◆ Tekstfragment ◆
►
De Nederlandse schrijfster An Rutgers van der Loeff werd geboren in Amsterdam op 15 maart 1910. Zie ook alle tags voor An Rutgers van der Loeff op dit blog.
Uit: Rossy, dat krantenkind
‘Twee verpleegsters voor één zo’n klein ding,’ zei zijn vrouw dromerig, starend naar het groene dak daar verderop. Toen schoof zij haastig het doekje, dat zij over haar krullen droeg, wat steviger naar voren, want er ging een trilling door het Reuzenwiel. ‘We gaan weer,’ zei ze. Maar tegelijkertijd riep een machtige stem door een luidspreker naar boven dat ze geduld moesten hebben en zich niet ongerust moesten maken. Er werd even iets verholpen aan de machinerie.
‘We hangen hier dus toch niet voor de aardigheid; valt me van ze tegen,’ zei Ricky.
◄
◆ Inhoud dataset ◆
►
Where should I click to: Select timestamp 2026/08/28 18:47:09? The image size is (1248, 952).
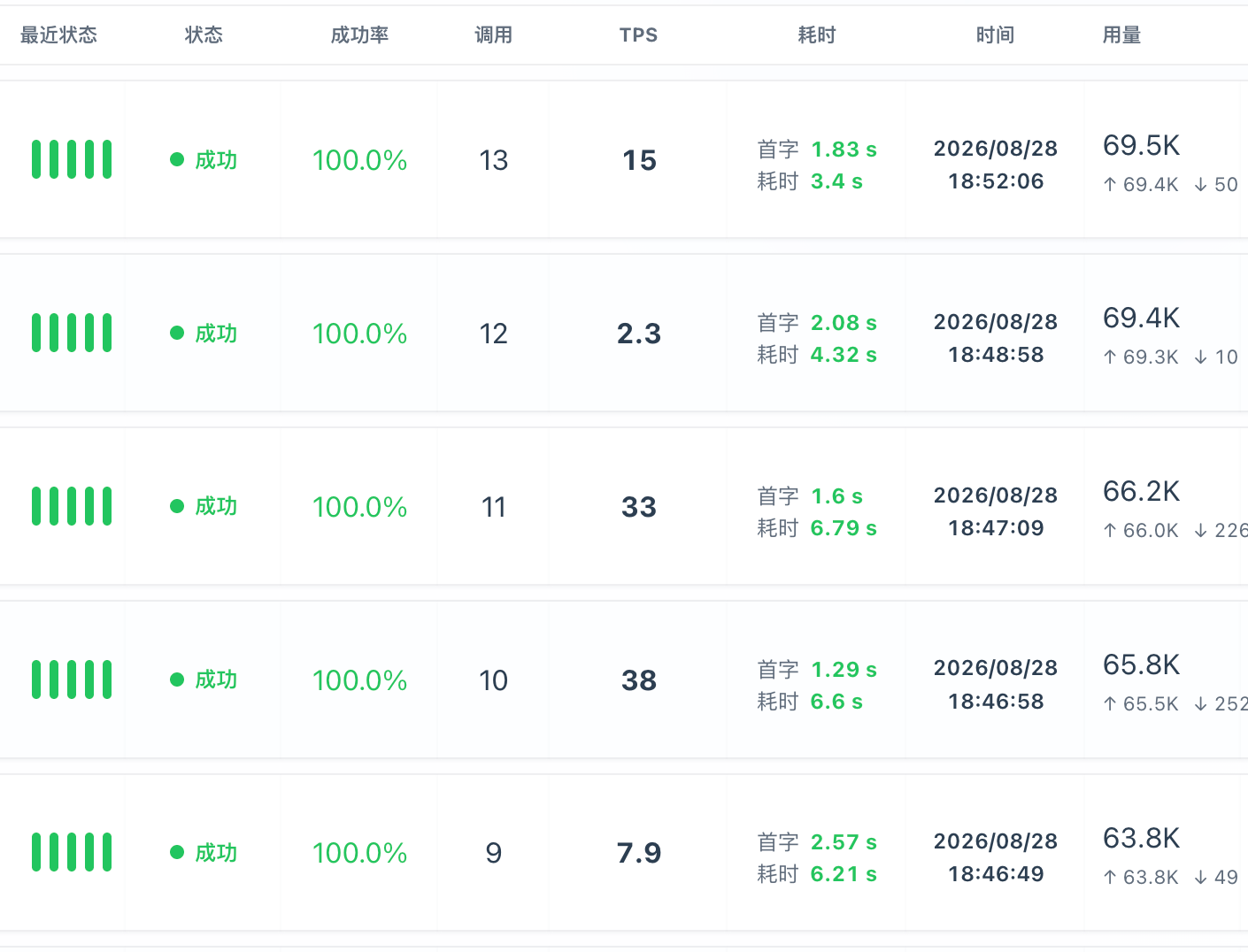[x=996, y=511]
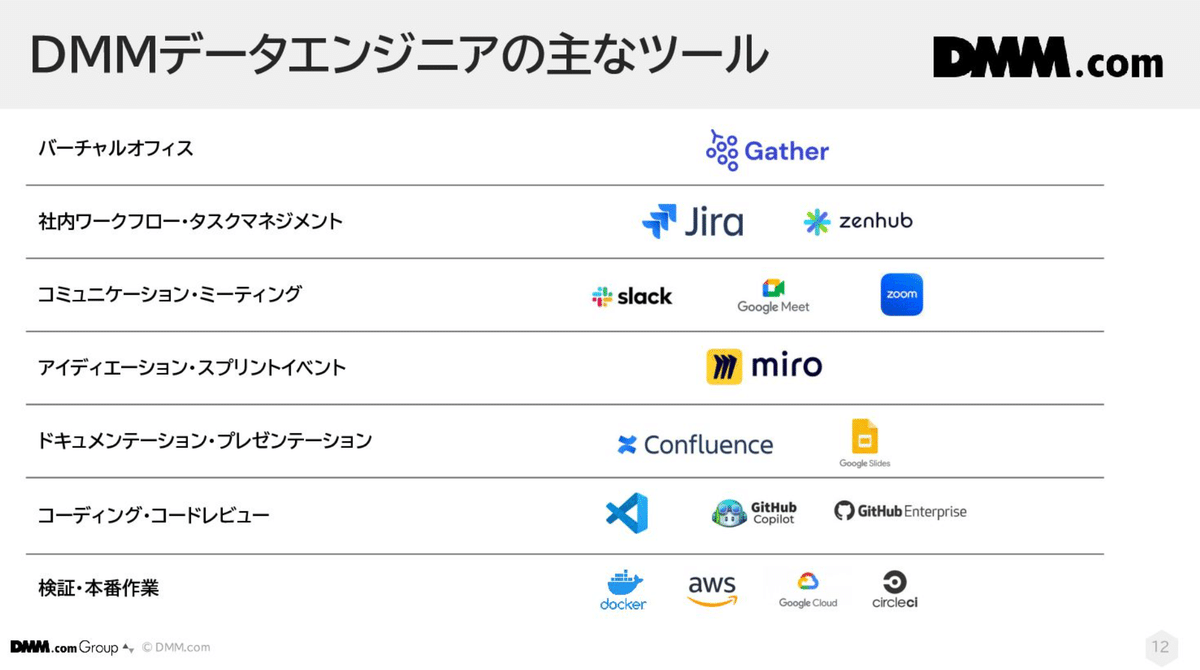Select the Jira logo

692,221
◄
◆ Wat je doet ◆
Geef het volledige tekstfragment over An Rutgers van der Loeff hierboven letterlijk weer.

◆ Antwoord opdracht ◆
De Nederlandse schrijfster An Rutgers van der Loeff werd geboren in Amsterdam op 15 maart 1910. Zie ook alle tags voor An Rutgers van der Loeff op dit blog.
Uit: Rossy, dat krantenkind
‘Twee verpleegsters voor één zo’n klein ding,’ zei zijn vrouw dromerig, starend naar het groene dak daar verderop. Toen schoof zij haastig het doekje, dat zij over haar krullen droeg, wat steviger naar voren, want er ging een trilling door het Reuzenwiel. ‘We gaan weer,’ zei ze. Maar tegelijkertijd riep een machtige stem door een luidspreker naar boven dat ze geduld moesten hebben en zich niet ongerust moesten maken. Er werd even iets verholpen aan de machinerie.
‘We hangen hier dus toch niet voor de aardigheid; valt me van ze tegen,’ zei Ricky.